• _To do_:
Reproduce each of the records below verbatim, leaving every line unchanged.

• _Input data_:
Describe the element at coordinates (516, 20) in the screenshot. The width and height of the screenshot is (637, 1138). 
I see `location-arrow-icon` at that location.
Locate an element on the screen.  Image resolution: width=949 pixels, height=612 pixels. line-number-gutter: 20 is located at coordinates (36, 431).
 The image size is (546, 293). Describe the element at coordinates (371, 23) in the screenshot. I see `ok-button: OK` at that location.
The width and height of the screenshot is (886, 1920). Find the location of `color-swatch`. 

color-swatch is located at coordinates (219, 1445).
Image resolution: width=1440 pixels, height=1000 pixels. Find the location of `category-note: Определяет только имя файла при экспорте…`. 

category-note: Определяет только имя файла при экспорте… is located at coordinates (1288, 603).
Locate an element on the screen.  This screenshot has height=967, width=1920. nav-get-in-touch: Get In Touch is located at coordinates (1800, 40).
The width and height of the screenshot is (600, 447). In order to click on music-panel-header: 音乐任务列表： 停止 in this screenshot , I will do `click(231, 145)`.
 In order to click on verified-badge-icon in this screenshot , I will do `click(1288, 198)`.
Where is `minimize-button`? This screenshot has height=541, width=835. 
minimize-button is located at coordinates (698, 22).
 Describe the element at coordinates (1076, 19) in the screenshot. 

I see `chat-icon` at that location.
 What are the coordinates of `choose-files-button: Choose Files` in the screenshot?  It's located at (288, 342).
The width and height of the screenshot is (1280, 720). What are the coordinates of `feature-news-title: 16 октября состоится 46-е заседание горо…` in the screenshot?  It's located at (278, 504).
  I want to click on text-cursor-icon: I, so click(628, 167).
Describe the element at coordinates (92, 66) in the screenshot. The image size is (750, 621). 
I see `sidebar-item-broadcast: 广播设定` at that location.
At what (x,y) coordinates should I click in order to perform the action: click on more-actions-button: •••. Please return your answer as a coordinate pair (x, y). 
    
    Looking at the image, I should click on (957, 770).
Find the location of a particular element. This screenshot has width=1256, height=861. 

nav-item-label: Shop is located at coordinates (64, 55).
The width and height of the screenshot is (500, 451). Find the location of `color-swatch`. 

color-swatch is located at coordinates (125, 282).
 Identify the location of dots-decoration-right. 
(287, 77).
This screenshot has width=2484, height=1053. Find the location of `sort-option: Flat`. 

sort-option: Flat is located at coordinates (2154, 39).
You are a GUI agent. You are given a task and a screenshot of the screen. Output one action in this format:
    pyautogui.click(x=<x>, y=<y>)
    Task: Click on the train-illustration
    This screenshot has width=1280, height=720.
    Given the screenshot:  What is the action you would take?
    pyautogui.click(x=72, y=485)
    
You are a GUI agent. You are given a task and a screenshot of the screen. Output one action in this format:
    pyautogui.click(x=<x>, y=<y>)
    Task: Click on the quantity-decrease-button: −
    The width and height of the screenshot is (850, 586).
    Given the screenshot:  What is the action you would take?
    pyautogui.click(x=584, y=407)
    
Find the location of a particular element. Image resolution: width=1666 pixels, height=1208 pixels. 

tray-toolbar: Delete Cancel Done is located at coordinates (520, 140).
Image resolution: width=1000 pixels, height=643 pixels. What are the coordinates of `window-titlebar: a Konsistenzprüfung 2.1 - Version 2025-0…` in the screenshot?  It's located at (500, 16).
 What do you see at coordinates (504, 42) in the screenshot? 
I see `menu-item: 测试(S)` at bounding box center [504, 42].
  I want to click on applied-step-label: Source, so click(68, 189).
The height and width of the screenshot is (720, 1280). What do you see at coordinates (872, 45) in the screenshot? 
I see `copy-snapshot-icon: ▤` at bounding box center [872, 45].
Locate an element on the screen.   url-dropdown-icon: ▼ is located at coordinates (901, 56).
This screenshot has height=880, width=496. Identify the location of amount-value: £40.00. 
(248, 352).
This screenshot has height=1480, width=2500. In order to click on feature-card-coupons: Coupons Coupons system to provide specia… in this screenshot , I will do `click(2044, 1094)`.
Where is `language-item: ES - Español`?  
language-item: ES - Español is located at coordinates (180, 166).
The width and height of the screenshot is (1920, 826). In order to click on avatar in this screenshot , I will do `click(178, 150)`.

• _Your solution_:
Describe the element at coordinates (516, 20) in the screenshot. The width and height of the screenshot is (637, 1138). 
I see `location-arrow-icon` at that location.
Locate an element on the screen.  Image resolution: width=949 pixels, height=612 pixels. line-number-gutter: 20 is located at coordinates (36, 431).
 The image size is (546, 293). Describe the element at coordinates (371, 23) in the screenshot. I see `ok-button: OK` at that location.
The width and height of the screenshot is (886, 1920). Find the location of `color-swatch`. 

color-swatch is located at coordinates (219, 1445).
Image resolution: width=1440 pixels, height=1000 pixels. Find the location of `category-note: Определяет только имя файла при экспорте…`. 

category-note: Определяет только имя файла при экспорте… is located at coordinates (1288, 603).
Locate an element on the screen.  This screenshot has height=967, width=1920. nav-get-in-touch: Get In Touch is located at coordinates (1800, 40).
The width and height of the screenshot is (600, 447). In order to click on music-panel-header: 音乐任务列表： 停止 in this screenshot , I will do `click(231, 145)`.
 In order to click on verified-badge-icon in this screenshot , I will do `click(1288, 198)`.
Where is `minimize-button`? This screenshot has height=541, width=835. 
minimize-button is located at coordinates (698, 22).
 Describe the element at coordinates (1076, 19) in the screenshot. 

I see `chat-icon` at that location.
 What are the coordinates of `choose-files-button: Choose Files` in the screenshot?  It's located at (288, 342).
The width and height of the screenshot is (1280, 720). What are the coordinates of `feature-news-title: 16 октября состоится 46-е заседание горо…` in the screenshot?  It's located at (278, 504).
  I want to click on text-cursor-icon: I, so click(628, 167).
Describe the element at coordinates (92, 66) in the screenshot. The image size is (750, 621). 
I see `sidebar-item-broadcast: 广播设定` at that location.
At what (x,y) coordinates should I click in order to perform the action: click on more-actions-button: •••. Please return your answer as a coordinate pair (x, y). 
    
    Looking at the image, I should click on (957, 770).
Find the location of a particular element. This screenshot has width=1256, height=861. 

nav-item-label: Shop is located at coordinates (64, 55).
The width and height of the screenshot is (500, 451). Find the location of `color-swatch`. 

color-swatch is located at coordinates (125, 282).
 Identify the location of dots-decoration-right. 
(287, 77).
This screenshot has width=2484, height=1053. Find the location of `sort-option: Flat`. 

sort-option: Flat is located at coordinates (2154, 39).
You are a GUI agent. You are given a task and a screenshot of the screen. Output one action in this format:
    pyautogui.click(x=<x>, y=<y>)
    Task: Click on the train-illustration
    This screenshot has width=1280, height=720.
    Given the screenshot:  What is the action you would take?
    pyautogui.click(x=72, y=485)
    
You are a GUI agent. You are given a task and a screenshot of the screen. Output one action in this format:
    pyautogui.click(x=<x>, y=<y>)
    Task: Click on the quantity-decrease-button: −
    The width and height of the screenshot is (850, 586).
    Given the screenshot:  What is the action you would take?
    pyautogui.click(x=584, y=407)
    
Find the location of a particular element. Image resolution: width=1666 pixels, height=1208 pixels. 

tray-toolbar: Delete Cancel Done is located at coordinates (520, 140).
Image resolution: width=1000 pixels, height=643 pixels. What are the coordinates of `window-titlebar: a Konsistenzprüfung 2.1 - Version 2025-0…` in the screenshot?  It's located at (500, 16).
 What do you see at coordinates (504, 42) in the screenshot? 
I see `menu-item: 测试(S)` at bounding box center [504, 42].
  I want to click on applied-step-label: Source, so click(68, 189).
The height and width of the screenshot is (720, 1280). What do you see at coordinates (872, 45) in the screenshot? 
I see `copy-snapshot-icon: ▤` at bounding box center [872, 45].
Locate an element on the screen.   url-dropdown-icon: ▼ is located at coordinates (901, 56).
This screenshot has height=880, width=496. Identify the location of amount-value: £40.00. 
(248, 352).
This screenshot has height=1480, width=2500. In order to click on feature-card-coupons: Coupons Coupons system to provide specia… in this screenshot , I will do `click(2044, 1094)`.
Where is `language-item: ES - Español`?  
language-item: ES - Español is located at coordinates (180, 166).
The width and height of the screenshot is (1920, 826). In order to click on avatar in this screenshot , I will do `click(178, 150)`.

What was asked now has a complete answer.